OC-201c · Module 2

Health Checks & Heartbeats

3 min read

A heartbeat answers one question: is the agent alive? A health check answers a harder question: is the agent healthy? An agent can be alive (process running, accepting messages) but unhealthy (database connection dropped, API quota exhausted, cron scheduler stuck). Health checks probe each subsystem independently and report a holistic status. If the heartbeat says the agent is running but the health check says the database is unreachable, you know exactly what to fix.

Build health checks for each critical dependency. Database connectivity — can the module read from and write to the database? API reachability — does a lightweight ping to each API return a success response? Cron scheduler — has the scheduler fired its most recent scheduled job within the expected window?

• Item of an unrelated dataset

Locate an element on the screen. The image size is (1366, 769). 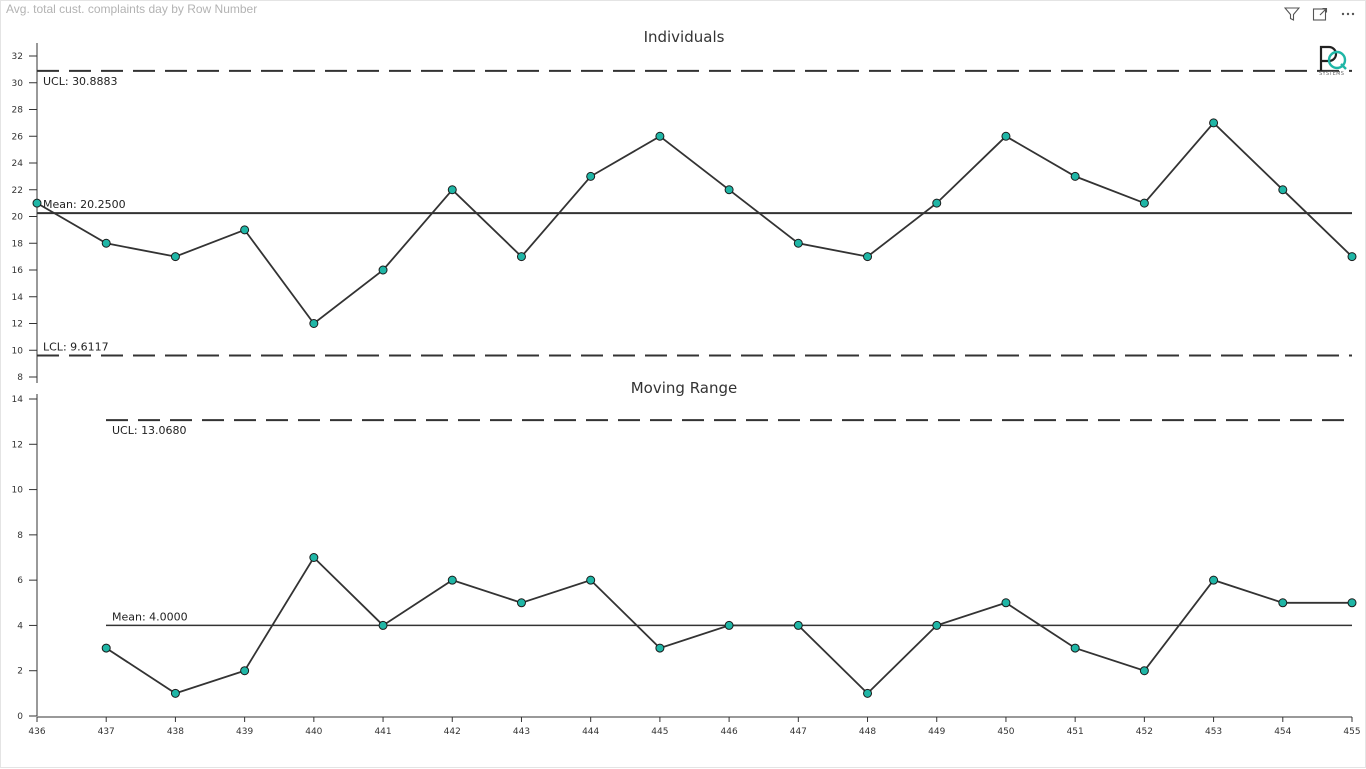
individuals-chart-title: Individuals is located at coordinates (684, 37).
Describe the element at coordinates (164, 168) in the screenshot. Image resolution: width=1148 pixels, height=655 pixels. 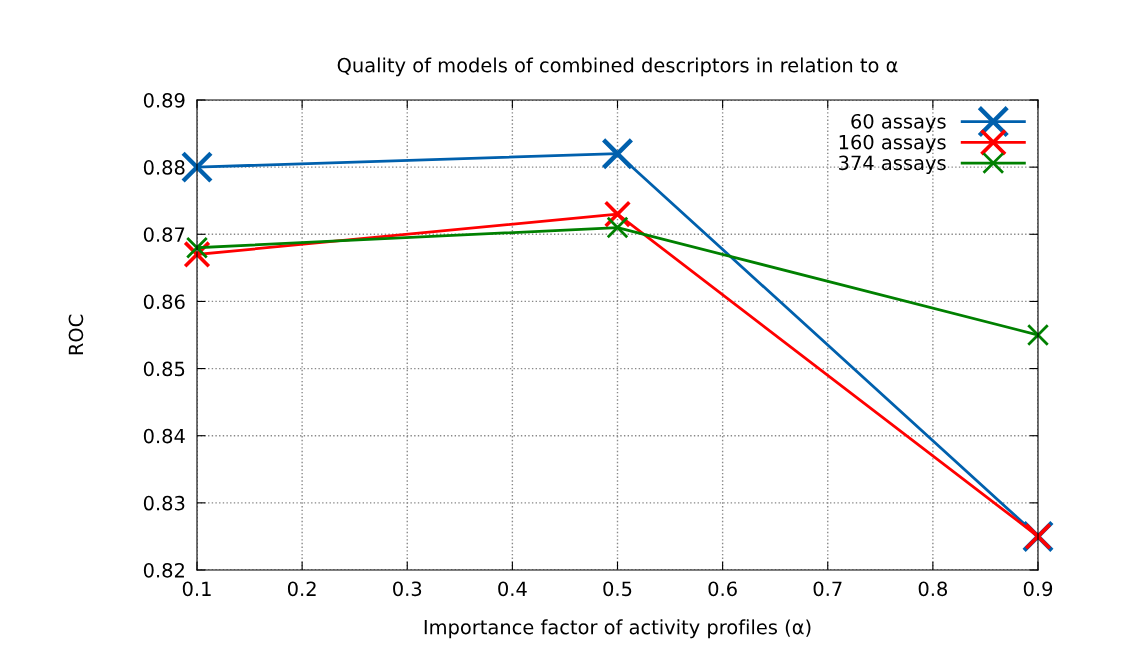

Disk space — is the log directory consuming more than 80% of available storage? Each check returns pass, warn, or fail. A single failure does not necessarily mean the whole agent is down — the CRM module can operate while the weather API is unreachable. But aggregated health status tells you whether the system is green, yellow, or red.

1. Define Critical Dependencies List every external system your agent depends on: database, APIs, file system, network, cron scheduler. Each one gets its own health check.
2. Build Lightweight Probes Each health check should be fast (under 2 seconds) and non-destructive. A database check runs SELECT 1. An API check hits the provider's status endpoint. A disk check reads filesystem usage. Never modify state during a health check.
3. Aggregate and Report Combine all check results into a single status report: green (all passing), yellow (warnings present), red (critical failures). Send the report to your monitoring channel. When something goes red, the report tells you which specific subsystem needs attention.